Neither does she understand the need we all have to hold on to things. I have had to sell everything of value she doesn't see a need for. These last seven years have been hard. Our president has hurt me every bit as much as any life-altering event could, barring my encroaching blindness (it's taken me thirty minutes to write this much). I've gone from a thirty-thousand dollar a year position at a television station to working at Wal Mart and waiting tables at the local Cracker Barrel-- at half the yearly income. As a result I've had to make difficult choices; where we live? how much food do we buy? am I meat eater or vegetarian? do I go to the dentist? All this while she complains incessantly, and wails about the "niggers," and g-ddamn this, and f--k that. I abhor her use of those appellations, the latter two.

All that to say this: last night she all but said she wants a divorce. I'm going blind, and she wants a divorce. It's almost as if now that she has gotten everything useful out of me, it is time to cast me aside... but she says she can't talk to me.
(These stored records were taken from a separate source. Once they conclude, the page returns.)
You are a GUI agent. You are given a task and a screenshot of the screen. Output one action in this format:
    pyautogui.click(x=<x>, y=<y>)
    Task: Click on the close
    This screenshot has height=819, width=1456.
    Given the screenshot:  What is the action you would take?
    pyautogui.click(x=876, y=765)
I depend on her. I have known and loved her for twenty-eight years. Of course I depend on her. I don't know what I'd do without her. Do I need her... yes. But do I need her?


With much love,

E

Tuesday, October 6, 2015

Dear Mary Angel

I can trace all my misfortune to one point... one moment in time. If I'd have done this, all would be different. If I'd have done that, I would be right where I am. But that one point, immutable as God Himself, isn't going anywhere; that is the choice I made, for better or worse, so any change I make for the better has to be made from a standpoint of correction. All those decisions, from that point onward, have been a course correction; a very long and arduous course correction.

It was the Summer of 1987. And it was a girl. I allowed myself to be snared by the obvious rather that the subtle; the brick rather that the glove. It could be the glove might not have fit as perfectly as I'd like to believe, but the brick has been a disaster, one that has had a decades-reaching grasp.
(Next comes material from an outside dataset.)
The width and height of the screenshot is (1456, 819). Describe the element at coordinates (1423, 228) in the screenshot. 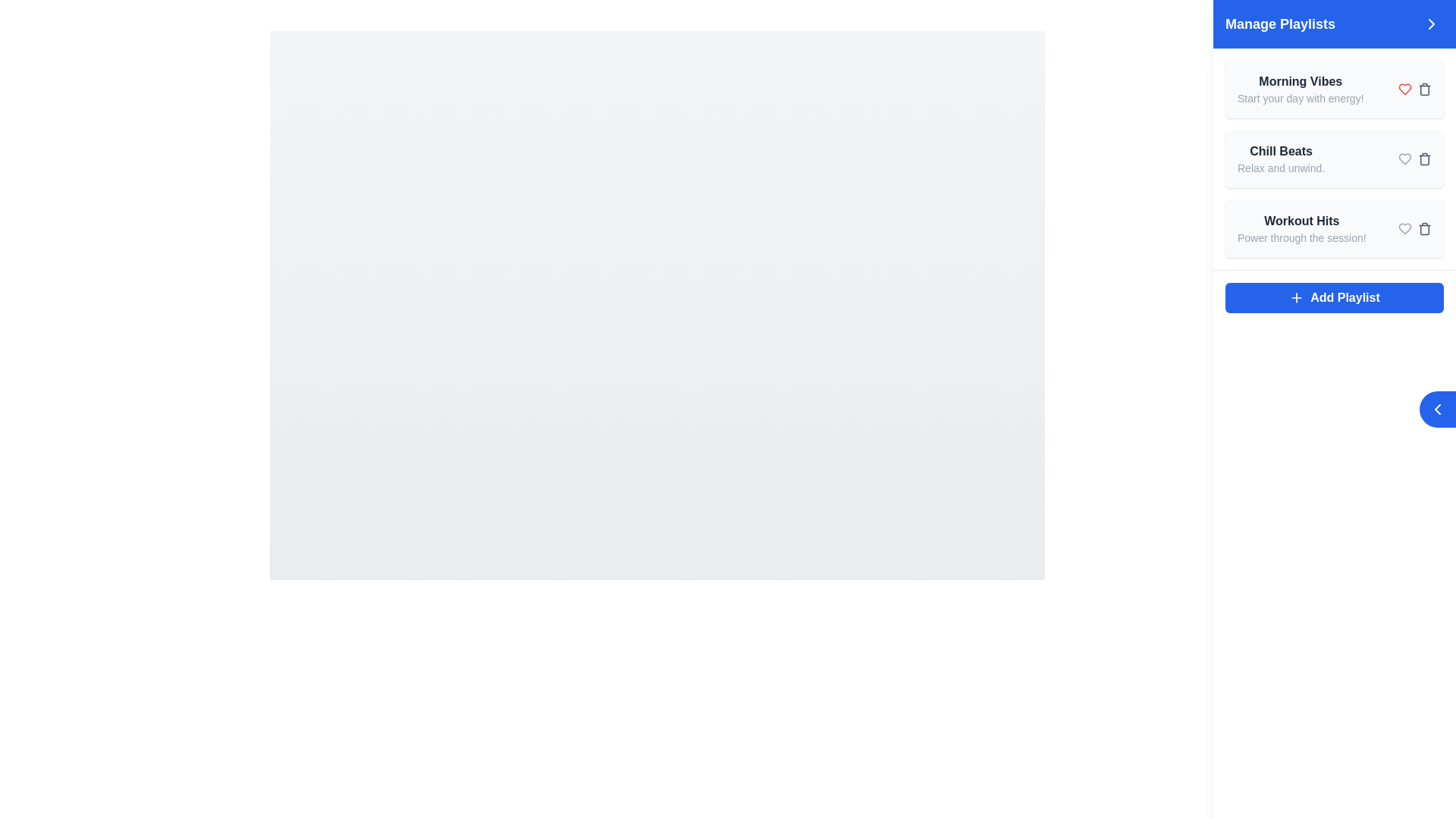

I see `the trash can icon located within the 'Workout Hits' playlist control to change its color to blue` at that location.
There's no going back; we both know this. But I believe this is the fulcrum upon which all my poetry depends. None of it would exist were it not for that moment in time. It has been an extraordinary gift

I know what I need to do. Not just need as in a course correction, but rather, what I feel led to do-- or feel led to desire. I finally know (or so I believe) what I want to be when I grown up... I wish to study the Bible. I wish to know it. I wish to soak it in. I want to point my intellect at Him, Jesus Christ. And I don't believe my love of poetry is in any way inconsistent with that desire; given the nature of my poetry.

I am going blind; not next month, or maybe next year, but it will come. How is that for poetic?